(Beginning of Records shown)

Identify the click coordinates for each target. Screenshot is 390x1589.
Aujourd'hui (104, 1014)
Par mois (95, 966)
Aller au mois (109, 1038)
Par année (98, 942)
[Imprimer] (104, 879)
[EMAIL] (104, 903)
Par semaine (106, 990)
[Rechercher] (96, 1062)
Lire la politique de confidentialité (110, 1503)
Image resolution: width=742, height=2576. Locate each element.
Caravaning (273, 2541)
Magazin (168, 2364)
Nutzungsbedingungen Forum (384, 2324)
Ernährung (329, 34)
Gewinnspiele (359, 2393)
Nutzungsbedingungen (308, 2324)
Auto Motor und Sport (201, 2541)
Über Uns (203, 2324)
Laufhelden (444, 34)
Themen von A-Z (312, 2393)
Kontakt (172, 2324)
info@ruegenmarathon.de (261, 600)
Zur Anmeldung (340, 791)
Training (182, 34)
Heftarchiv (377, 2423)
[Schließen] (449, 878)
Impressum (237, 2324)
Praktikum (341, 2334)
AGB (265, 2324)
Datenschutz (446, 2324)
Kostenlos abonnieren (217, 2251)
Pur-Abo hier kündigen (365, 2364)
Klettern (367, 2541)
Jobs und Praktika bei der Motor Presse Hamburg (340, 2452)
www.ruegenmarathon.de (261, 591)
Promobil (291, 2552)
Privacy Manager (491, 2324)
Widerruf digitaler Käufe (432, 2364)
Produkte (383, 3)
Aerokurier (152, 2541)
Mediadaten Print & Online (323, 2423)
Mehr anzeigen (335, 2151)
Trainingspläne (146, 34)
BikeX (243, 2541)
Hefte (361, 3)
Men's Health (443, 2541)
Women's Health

(End of Records shown)

Please copy each line of the material that has the string "Nutzungsbedingungen" somewhere in it.

Nutzungsbedingungen Forum (384, 2324)
Nutzungsbedingungen (308, 2324)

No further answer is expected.